Implementation:Sgl project Sglang CPU RoPE
| Knowledge Sources | |
|---|---|
| Domains | Machine Learning, CPU Kernels |
| Last Updated | 2026-02-10 00:00 GMT |
Overview
Implements CPU-optimized Rotary Position Embedding (RoPE) kernels supporting multiple tensor layouts (3D, 4D) and embedding styles (standard interleaved and NeoX-style split-half) for position encoding in transformer models.
Description
This file provides three internal kernel implementations:
- rotary_embedding_3D_kernel_impl -- Handles the standard 3D tensor layout [num_tokens, num_heads, head_size], applying cosine-sine rotation pairs element-wise to query and key tensors. It parallelizes across num_tokens * num_heads and looks up position-dependent cos/sin values from a precomputed cos_sin_cache. Uses scalar element-by-element rotation: out1 = in1 * cos - in2 * sin, out2 = in2 * cos + in1 * sin.

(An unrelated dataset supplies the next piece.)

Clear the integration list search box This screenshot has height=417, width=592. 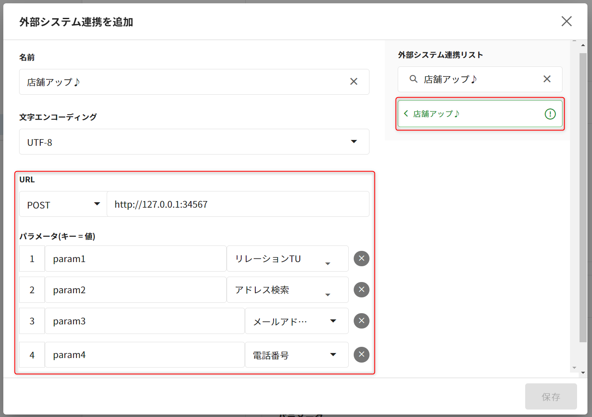[547, 79]
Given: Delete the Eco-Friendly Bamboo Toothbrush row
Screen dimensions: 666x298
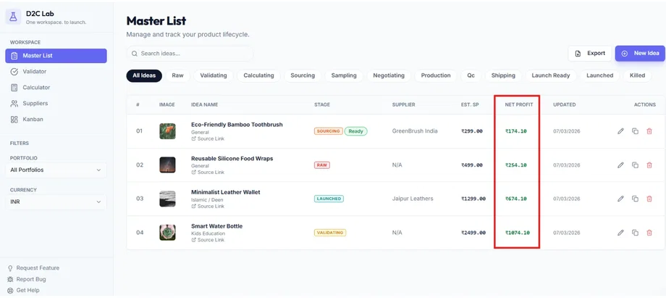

- rotary_embedding_neox_4D_kernel_impl -- Handles the 4D layout [batch, seq_len, num_heads, head_size] with NeoX-style embedding where the rotary dimension is split into two halves (first half and second half) rather than interleaved pairs. Uses SIMD vectorization with at::vec::Vectorized for the cos/sin multiply-add operations, processing bVecSize elements at a time with float32 intermediate computation.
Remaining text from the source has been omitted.